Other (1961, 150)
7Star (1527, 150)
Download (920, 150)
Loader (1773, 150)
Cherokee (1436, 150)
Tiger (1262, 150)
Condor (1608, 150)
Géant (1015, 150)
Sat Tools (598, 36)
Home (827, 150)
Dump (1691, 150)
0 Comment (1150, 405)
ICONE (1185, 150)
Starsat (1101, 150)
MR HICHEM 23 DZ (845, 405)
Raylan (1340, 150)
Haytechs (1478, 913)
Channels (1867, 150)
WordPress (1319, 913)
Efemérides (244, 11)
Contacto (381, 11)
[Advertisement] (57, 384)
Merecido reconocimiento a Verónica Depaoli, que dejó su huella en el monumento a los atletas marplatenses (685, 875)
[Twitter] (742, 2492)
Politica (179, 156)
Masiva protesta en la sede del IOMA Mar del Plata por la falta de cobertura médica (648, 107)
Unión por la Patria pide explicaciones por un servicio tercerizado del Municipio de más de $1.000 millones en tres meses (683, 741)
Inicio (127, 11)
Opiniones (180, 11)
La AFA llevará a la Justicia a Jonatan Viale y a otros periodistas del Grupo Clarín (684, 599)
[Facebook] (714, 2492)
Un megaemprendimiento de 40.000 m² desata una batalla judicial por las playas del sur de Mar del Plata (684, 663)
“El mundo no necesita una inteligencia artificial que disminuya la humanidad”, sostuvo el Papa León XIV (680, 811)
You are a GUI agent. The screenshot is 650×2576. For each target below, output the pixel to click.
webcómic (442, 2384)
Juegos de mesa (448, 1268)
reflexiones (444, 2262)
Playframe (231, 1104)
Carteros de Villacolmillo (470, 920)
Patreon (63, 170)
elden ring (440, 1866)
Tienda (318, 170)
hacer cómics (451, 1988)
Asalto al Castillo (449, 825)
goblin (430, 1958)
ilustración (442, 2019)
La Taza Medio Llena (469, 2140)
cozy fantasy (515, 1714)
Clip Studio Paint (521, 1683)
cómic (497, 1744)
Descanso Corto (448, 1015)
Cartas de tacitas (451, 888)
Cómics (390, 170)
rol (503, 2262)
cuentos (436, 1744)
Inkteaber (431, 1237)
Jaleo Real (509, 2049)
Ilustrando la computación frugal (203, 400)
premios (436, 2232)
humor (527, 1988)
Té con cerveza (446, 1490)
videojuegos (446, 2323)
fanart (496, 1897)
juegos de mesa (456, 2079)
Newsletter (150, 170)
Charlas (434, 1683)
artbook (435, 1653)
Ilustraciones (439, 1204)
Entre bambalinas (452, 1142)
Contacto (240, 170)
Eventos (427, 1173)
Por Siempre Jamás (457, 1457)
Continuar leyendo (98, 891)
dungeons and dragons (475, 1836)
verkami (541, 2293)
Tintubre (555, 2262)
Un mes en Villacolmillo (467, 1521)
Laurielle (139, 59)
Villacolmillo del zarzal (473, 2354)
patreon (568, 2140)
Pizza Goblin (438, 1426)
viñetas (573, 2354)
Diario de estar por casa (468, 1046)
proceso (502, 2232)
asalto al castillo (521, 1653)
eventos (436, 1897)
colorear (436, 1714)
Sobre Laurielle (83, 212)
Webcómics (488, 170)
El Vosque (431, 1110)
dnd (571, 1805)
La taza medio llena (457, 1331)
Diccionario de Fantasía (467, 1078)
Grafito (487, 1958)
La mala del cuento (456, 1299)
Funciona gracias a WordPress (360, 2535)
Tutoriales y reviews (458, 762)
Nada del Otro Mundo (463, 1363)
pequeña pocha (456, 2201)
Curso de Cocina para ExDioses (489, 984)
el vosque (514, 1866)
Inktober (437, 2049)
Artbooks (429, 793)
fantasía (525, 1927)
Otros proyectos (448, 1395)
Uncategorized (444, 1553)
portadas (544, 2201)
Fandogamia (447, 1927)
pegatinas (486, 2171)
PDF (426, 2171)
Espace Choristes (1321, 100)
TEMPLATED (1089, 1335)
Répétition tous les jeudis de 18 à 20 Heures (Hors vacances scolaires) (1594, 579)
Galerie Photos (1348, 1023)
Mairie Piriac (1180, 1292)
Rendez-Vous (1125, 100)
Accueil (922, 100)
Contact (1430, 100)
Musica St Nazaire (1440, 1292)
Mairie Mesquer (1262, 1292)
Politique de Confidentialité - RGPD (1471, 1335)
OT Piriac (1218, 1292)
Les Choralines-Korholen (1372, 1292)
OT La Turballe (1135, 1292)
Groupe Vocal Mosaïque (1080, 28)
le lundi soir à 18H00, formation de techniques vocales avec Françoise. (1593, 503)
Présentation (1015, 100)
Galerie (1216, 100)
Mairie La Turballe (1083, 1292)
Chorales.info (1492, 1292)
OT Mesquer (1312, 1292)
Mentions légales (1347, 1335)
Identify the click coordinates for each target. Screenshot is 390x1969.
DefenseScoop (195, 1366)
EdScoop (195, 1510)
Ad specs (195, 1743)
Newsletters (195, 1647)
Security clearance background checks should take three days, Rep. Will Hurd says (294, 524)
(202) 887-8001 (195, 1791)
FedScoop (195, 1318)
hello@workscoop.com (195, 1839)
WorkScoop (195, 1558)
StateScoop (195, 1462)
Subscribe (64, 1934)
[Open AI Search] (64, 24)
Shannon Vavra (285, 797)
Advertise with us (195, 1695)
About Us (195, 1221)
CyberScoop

### Task directions
Among the lines above, list those that contain the word "click".

### Task solution
You are a GUI agent. The screenshot is 650×2576. For each target below, output the pixel to click.
Identify the click coordinates for each target. Screenshot is 390x1969.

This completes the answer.